Below is a compilation error we are getting on Turning (Architecture *sm_75).
This is an __hcmadd operation
error: no suitable user-defined conversion from "__nv_bfloat162" to "__half2" exists
CMat[CMatIdx[threadIdx.x]] = __hcmadd(tmp1, tmp2, CMat[CMatIdx[threadIdx.x]]);
It seems that the conversion of BF16 to FP16 is not supported in Turing architecture.
In order to overcome this issue, we are planning to Emulate BF16 using FP32. Please let us know if this is reasonable
approach.
Also is there any backward compatibility option where Cuda can work with some flags enabled.
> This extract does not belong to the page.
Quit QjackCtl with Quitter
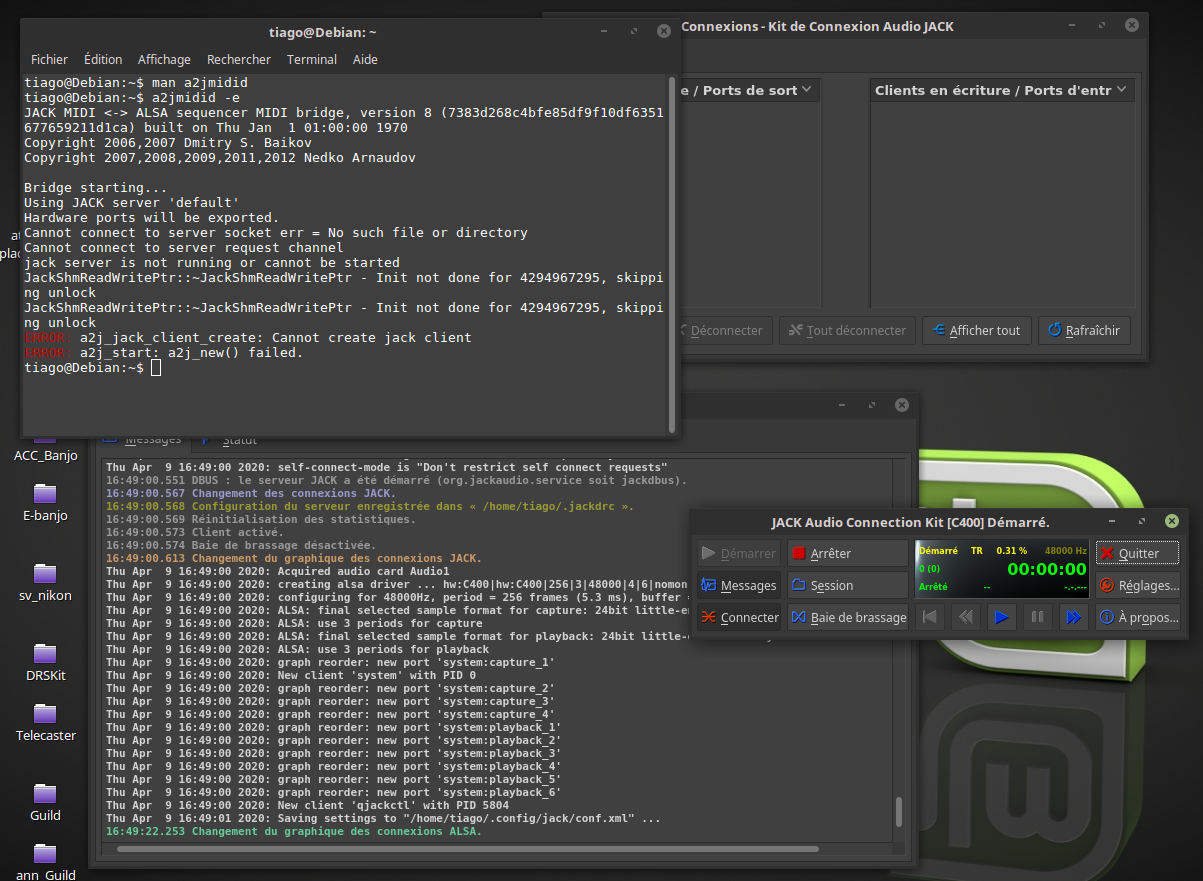(1137, 553)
Following are the two reference non-working and working sample code snippets I tried to compile on sm_75.
Failing code:
#include <cuda_bf16.h>
__global__ void testHcmaddBF16(__nv_bfloat162 a, __nv_bfloat162 b, __nv_bfloat162 c, __nv_bfloat162* out) {
*out = __hcmadd(a, b, c);
}
Working Code:
#include <cuda_bf16.h>
#include <stdio.h>
#include <stdint.h>
__device__ __nv_bfloat162 pack_bfloat162(__nv_bfloat16 real, __nv_bfloat16 imag) {
uint16_t real_bits = *reinterpret_cast<const uint16_t*>(&real);
uint16_t imag_bits = *reinterpret_cast<const uint16_t*>(&imag);
__nv_bfloat162 result;
result.x = uint32_t(real_bits) | (uint32_t(imag_bits) << 16);
return result;
}
__device__ __nv_bfloat162 emulate_hcmadd(__nv_bfloat162 a, __nv_bfloat162 b, __nv_bfloat162 c) {
float a_real = __bfloat162float(__low2bfloat16(a));
float a_imag = __bfloat162float(__high2bfloat16(a));
float b_real = __bfloat162float(__low2bfloat16(b));
float b_imag = __bfloat162float(__high2bfloat16(b));
float c_real = __bfloat162float(__low2bfloat16(c));
float c_imag = __bfloat162float(__high2bfloat16(c));
float out_real = a_real * b_real - a_imag * b_imag + c_real;
float out_imag = a_real * b_imag + a_imag * b_real + c_imag;
__nv_bfloat16 bf_real = __float2bfloat16(out_real);
__nv_bfloat16 bf_imag = __float2bfloat16(out_imag);
return pack_bfloat162(bf_real, bf_imag);
}
__global__ void testHcmaddBF16_emulated(__nv_bfloat162 a, __nv_bfloat162 b, __nv_bfloat162 c, __nv_bfloat162* out) {
*out = emulate_hcmadd(a, b, c);
}
int main() {
__nv_bfloat16 a_real = __float2bfloat16(1.0f);
__nv_bfloat16 a_imag = __float2bfloat16(2.0f);
__nv_bfloat16 b_real = __float2bfloat16(3.0f);
__nv_bfloat16 b_imag = __float2bfloat16(4.0f);
__nv_bfloat16 c_real = __float2bfloat16(5.0f);
__nv_bfloat16 c_imag = __float2bfloat16(6.0f);
__nv_bfloat162 a, b, c;
uint16_t ar = *reinterpret_cast<uint16_t*>(&a_real);
uint16_t ai = *reinterpret_cast<uint16_t*>(&a_imag);
uint16_t br = *reinterpret_cast<uint16_t*>(&b_real);
uint16_t bi = *reinterpret_cast<uint16_t*>(&b_imag);
uint16_t cr = *reinterpret_cast<uint16_t*>(&c_real);
uint16_t ci = *reinterpret_cast<uint16_t*>(&c_imag);
a.x = uint32_t(ar) | (uint32_t(ai) << 16);
b.x = uint32_t(br) | (uint32_t(bi) << 16);
c.x = uint32_t(cr) | (uint32_t(ci) << 16);
__nv_bfloat162* d_out;
__nv_bfloat162 h_out;
cudaMalloc(&d_out, sizeof(__nv_bfloat162));
testHcmaddBF16_emulated<<<1, 1>>>(a, b, c, d_out);
cudaMemcpy(&h_out, d_out, sizeof(__nv_bfloat162), cudaMemcpyDeviceToHost);
float out_real = __bfloat162float(__low2bfloat16(h_out));
float out_imag = __bfloat162float(__high2bfloat16(h_out));
printf("Result: real = %f, imag = %f\n", out_real, out_imag);
cudaFree(d_out);
return 0;
}
Please check and confirm this approach.
Thanks and Regards,
Anubhav Aggarwal